AIM OF THE EXERCISE
A precise repetition of every line below is the required answer.

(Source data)
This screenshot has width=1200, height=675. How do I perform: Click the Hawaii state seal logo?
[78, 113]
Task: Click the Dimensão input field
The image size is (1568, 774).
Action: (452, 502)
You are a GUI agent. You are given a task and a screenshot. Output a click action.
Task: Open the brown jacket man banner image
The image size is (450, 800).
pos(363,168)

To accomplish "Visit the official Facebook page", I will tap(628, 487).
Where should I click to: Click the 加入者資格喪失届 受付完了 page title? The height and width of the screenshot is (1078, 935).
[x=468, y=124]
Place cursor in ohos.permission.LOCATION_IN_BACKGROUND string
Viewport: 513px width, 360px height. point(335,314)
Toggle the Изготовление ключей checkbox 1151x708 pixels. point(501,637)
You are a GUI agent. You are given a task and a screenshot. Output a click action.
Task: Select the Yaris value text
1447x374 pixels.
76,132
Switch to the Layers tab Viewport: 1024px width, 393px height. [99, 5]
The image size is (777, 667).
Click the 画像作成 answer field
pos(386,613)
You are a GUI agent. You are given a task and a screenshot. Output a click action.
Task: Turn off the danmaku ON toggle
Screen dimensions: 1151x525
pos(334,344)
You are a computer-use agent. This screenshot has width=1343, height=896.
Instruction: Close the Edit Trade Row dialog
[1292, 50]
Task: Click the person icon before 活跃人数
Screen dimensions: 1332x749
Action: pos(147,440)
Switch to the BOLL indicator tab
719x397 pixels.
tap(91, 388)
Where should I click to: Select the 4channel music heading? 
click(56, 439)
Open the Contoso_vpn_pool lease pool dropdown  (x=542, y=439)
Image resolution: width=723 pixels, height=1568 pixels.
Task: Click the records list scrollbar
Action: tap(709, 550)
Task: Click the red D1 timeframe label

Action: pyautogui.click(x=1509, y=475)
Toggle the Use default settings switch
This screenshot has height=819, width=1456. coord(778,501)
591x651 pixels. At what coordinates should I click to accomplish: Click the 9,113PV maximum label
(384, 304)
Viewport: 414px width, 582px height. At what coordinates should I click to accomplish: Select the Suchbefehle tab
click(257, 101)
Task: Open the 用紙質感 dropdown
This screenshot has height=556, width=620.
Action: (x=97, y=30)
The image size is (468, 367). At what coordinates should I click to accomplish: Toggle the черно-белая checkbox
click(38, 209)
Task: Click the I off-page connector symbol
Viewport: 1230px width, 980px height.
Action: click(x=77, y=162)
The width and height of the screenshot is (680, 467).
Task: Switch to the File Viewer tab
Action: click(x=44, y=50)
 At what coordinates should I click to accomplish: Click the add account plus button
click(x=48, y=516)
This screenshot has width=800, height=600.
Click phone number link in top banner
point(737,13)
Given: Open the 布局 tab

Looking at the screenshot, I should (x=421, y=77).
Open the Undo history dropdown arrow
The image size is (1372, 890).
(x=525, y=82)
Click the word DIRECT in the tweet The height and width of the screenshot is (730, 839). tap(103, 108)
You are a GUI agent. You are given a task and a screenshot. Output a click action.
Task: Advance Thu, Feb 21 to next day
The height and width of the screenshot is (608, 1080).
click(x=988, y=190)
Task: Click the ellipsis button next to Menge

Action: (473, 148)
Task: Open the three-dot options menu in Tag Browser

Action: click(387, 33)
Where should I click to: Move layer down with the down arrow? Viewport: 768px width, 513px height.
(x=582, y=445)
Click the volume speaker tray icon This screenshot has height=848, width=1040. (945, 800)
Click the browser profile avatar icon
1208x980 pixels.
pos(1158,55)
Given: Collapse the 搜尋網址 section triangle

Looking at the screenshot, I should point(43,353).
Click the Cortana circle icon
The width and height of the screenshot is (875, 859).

ANSWER TO THIS PROBLEM
This screenshot has width=1200, height=675. How do I perform: Click the Hawaii state seal logo?
[78, 113]
Task: Click the Dimensão input field
The image size is (1568, 774).
Action: (452, 502)
You are a GUI agent. You are given a task and a screenshot. Output a click action.
Task: Open the brown jacket man banner image
The image size is (450, 800).
pos(363,168)

To accomplish "Visit the official Facebook page", I will tap(628, 487).
Where should I click to: Click the 加入者資格喪失届 受付完了 page title? The height and width of the screenshot is (1078, 935).
[x=468, y=124]
Place cursor in ohos.permission.LOCATION_IN_BACKGROUND string
Viewport: 513px width, 360px height. point(335,314)
Toggle the Изготовление ключей checkbox 1151x708 pixels. point(501,637)
You are a GUI agent. You are given a task and a screenshot. Output a click action.
Task: Select the Yaris value text
1447x374 pixels.
76,132
Switch to the Layers tab Viewport: 1024px width, 393px height. [99, 5]
The image size is (777, 667).
Click the 画像作成 answer field
pos(386,613)
You are a GUI agent. You are given a task and a screenshot. Output a click action.
Task: Turn off the danmaku ON toggle
Screen dimensions: 1151x525
pos(334,344)
You are a computer-use agent. This screenshot has width=1343, height=896.
Instruction: Close the Edit Trade Row dialog
[1292, 50]
Task: Click the person icon before 活跃人数
Screen dimensions: 1332x749
Action: pos(147,440)
Switch to the BOLL indicator tab
719x397 pixels.
tap(91, 388)
Where should I click to: Select the 4channel music heading? 
click(56, 439)
Open the Contoso_vpn_pool lease pool dropdown  (x=542, y=439)
Image resolution: width=723 pixels, height=1568 pixels.
Task: Click the records list scrollbar
Action: tap(709, 550)
Task: Click the red D1 timeframe label

Action: pyautogui.click(x=1509, y=475)
Toggle the Use default settings switch
This screenshot has height=819, width=1456. coord(778,501)
591x651 pixels. At what coordinates should I click to accomplish: Click the 9,113PV maximum label
(384, 304)
Viewport: 414px width, 582px height. At what coordinates should I click to accomplish: Select the Suchbefehle tab
click(257, 101)
Task: Open the 用紙質感 dropdown
This screenshot has height=556, width=620.
Action: (x=97, y=30)
The image size is (468, 367). At what coordinates should I click to accomplish: Toggle the черно-белая checkbox
click(38, 209)
Task: Click the I off-page connector symbol
Viewport: 1230px width, 980px height.
Action: click(x=77, y=162)
The width and height of the screenshot is (680, 467).
Task: Switch to the File Viewer tab
Action: click(x=44, y=50)
 At what coordinates should I click to accomplish: Click the add account plus button
click(x=48, y=516)
This screenshot has width=800, height=600.
Click phone number link in top banner
point(737,13)
Given: Open the 布局 tab

Looking at the screenshot, I should (x=421, y=77).
Open the Undo history dropdown arrow
The image size is (1372, 890).
(x=525, y=82)
Click the word DIRECT in the tweet The height and width of the screenshot is (730, 839). tap(103, 108)
You are a GUI agent. You are given a task and a screenshot. Output a click action.
Task: Advance Thu, Feb 21 to next day
The height and width of the screenshot is (608, 1080).
click(x=988, y=190)
Task: Click the ellipsis button next to Menge

Action: (473, 148)
Task: Open the three-dot options menu in Tag Browser

Action: click(387, 33)
Where should I click to: Move layer down with the down arrow? Viewport: 768px width, 513px height.
(x=582, y=445)
Click the volume speaker tray icon This screenshot has height=848, width=1040. (945, 800)
Click the browser profile avatar icon
1208x980 pixels.
pos(1158,55)
Given: Collapse the 搜尋網址 section triangle

Looking at the screenshot, I should point(43,353).
Click the Cortana circle icon
The width and height of the screenshot is (875, 859).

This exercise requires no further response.